REPUBLIKA.CO.ID, SURABAYA -- PT Pelindo Terminal Petikemas (SPTP) mencatat arus peti kemas sepanjang tahun 2023 mencapai 11,53 juta teus. Tumbuh sekitar 2,63 persen jika dibandingkan dengan periode yang sama di tahun sebelumnya yang tercatat hanya 11,23 juta teus. Corporate Secretary PT Pelindo Terminal Petikemas Widyaswendra mengatakan arus peti kemas 2023 terdiri dari 3,62 juta teus peti kemas internasional dan 7,91 juta teus peti kemas domestik.
"Peti kemas internasional tumbuh sekitar 3,9 persen jika dibandingkan dengan tahun 2022, dan peti kemas domestik tumbuh sekitar 0,5 persen jika dibandingkan dengan periode tahun sebelumnya," kata Widyaswendra, Ahad (11/2/2024).

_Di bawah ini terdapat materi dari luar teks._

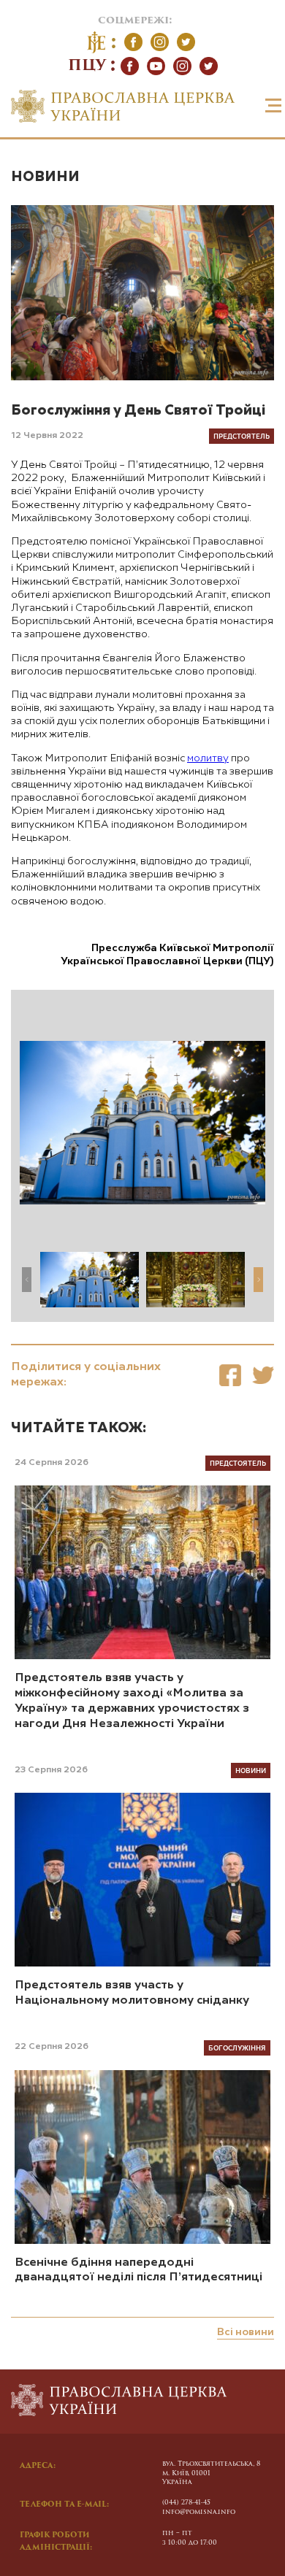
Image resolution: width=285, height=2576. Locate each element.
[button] (258, 1279)
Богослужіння (237, 2047)
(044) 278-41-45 (186, 2502)
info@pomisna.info (198, 2512)
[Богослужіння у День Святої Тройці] (230, 1374)
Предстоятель (241, 436)
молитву (208, 758)
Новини (45, 177)
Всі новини (245, 2332)
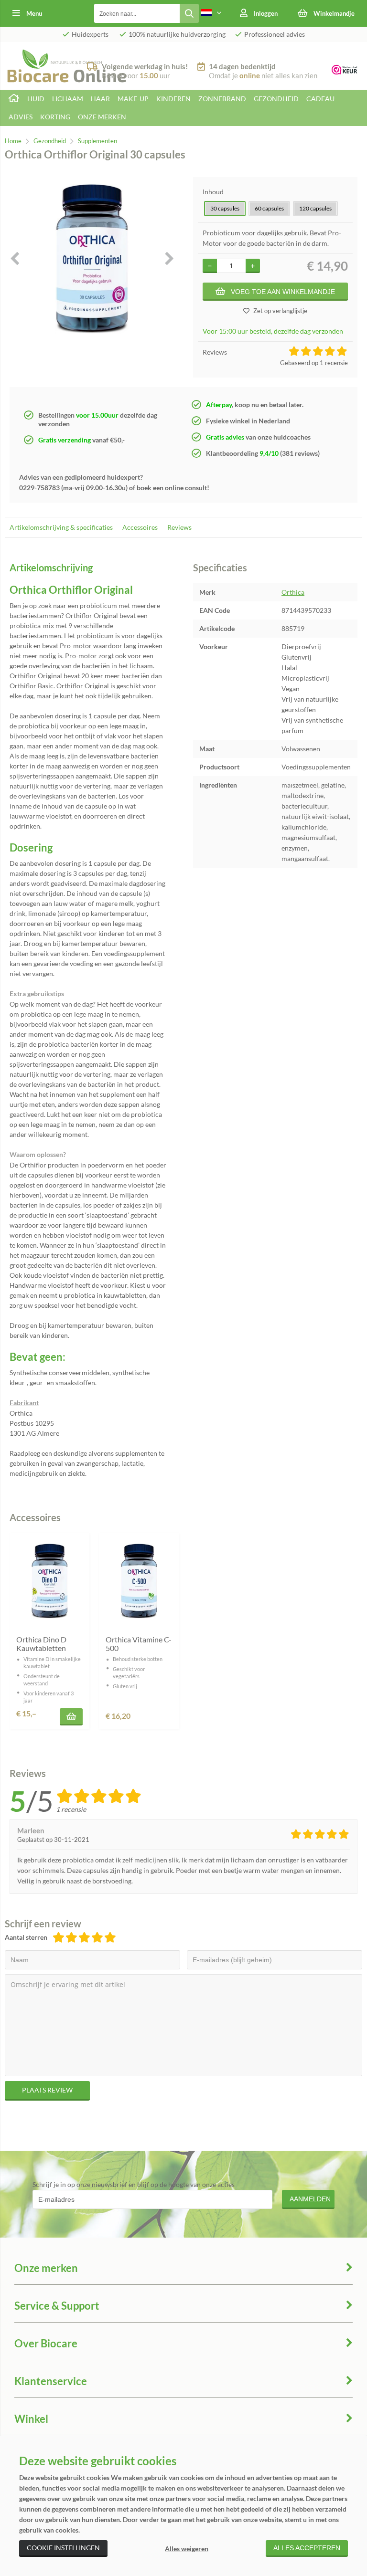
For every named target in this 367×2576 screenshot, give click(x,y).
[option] (92, 258)
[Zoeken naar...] (189, 13)
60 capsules (269, 208)
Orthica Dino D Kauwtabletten (41, 1643)
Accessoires (140, 527)
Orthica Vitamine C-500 (139, 1643)
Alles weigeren (186, 2548)
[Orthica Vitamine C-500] (139, 1581)
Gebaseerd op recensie (314, 363)
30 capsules (224, 208)
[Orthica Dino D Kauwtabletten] (49, 1581)
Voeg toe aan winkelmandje (283, 291)
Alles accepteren (306, 2548)
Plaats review (47, 2090)
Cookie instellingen (63, 2548)
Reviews (179, 527)
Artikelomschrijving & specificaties (61, 527)
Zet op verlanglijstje (280, 311)
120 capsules (315, 208)
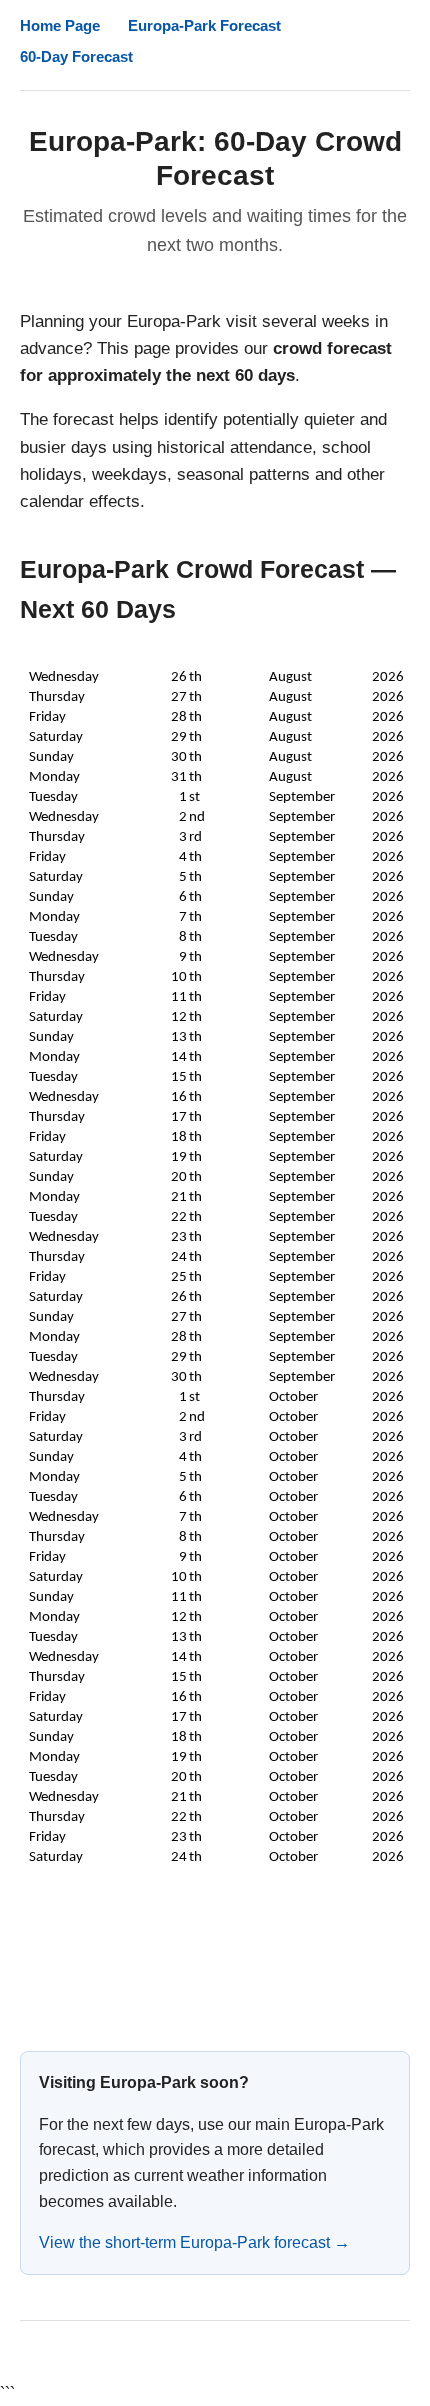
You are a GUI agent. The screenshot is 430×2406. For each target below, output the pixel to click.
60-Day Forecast (76, 56)
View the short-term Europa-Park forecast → (194, 2242)
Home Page (60, 25)
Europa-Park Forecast (204, 25)
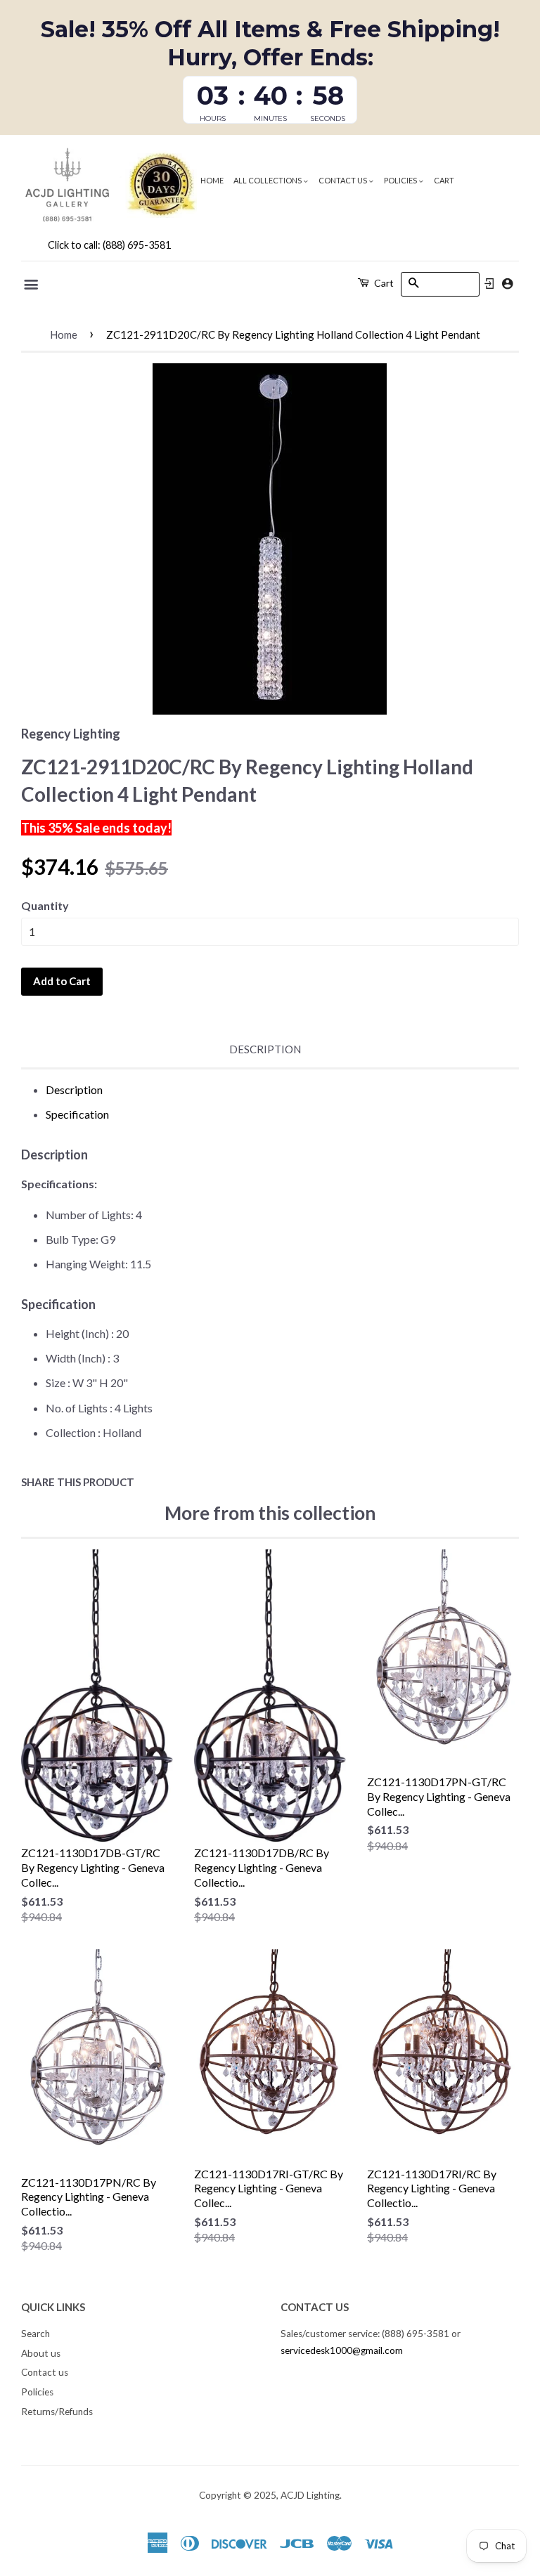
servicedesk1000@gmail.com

Widya menjelaskan, peningkatan arus peti kemas internasional dipicu adanya penambahan rute peti kemas internasional oleh perusahaan pelayaran. Pada 2023, SPTP mencatat sedikitnya terdapat penambahan 20 layanan rute baru yang melalui di IPC TPK, TPS Surabaya, dan Terminal Teluk Lamong.
"Terdapat sembilan rute baru yang dilayani di IPC TPK, 6 rute di TPS Surabaya, dan 5 rute baru di Terminal Teluk Lamong," ujarnya.
Perseroan menargetkan arus peti kemas pada 2024 bisa menyentuh 12,1 juta teus. Untuk mencapai target tersebut, SPTP akan menggali potensi pembukaan rute baru baik internasional dan domestik bersama perusahaan pelayaran. SPTP juga akan melakukan kegiatan pemasaran bersama perusahaan pelayaran untuk program kontainerisasi muatan yang selama ini masih menggunakan kapal non peti kemas.
"Kolaborasi rute tol laut dengan rute hub and spoke bersama pelayaran komersial juga menjadi salah satu upaya yang akan dilakukan oleh PT Pelindo Terminal Petikemas untuk meningkatkan arus peti kemas yang dilayani di erminal yang dikelola oleh perseroan," ucapnya.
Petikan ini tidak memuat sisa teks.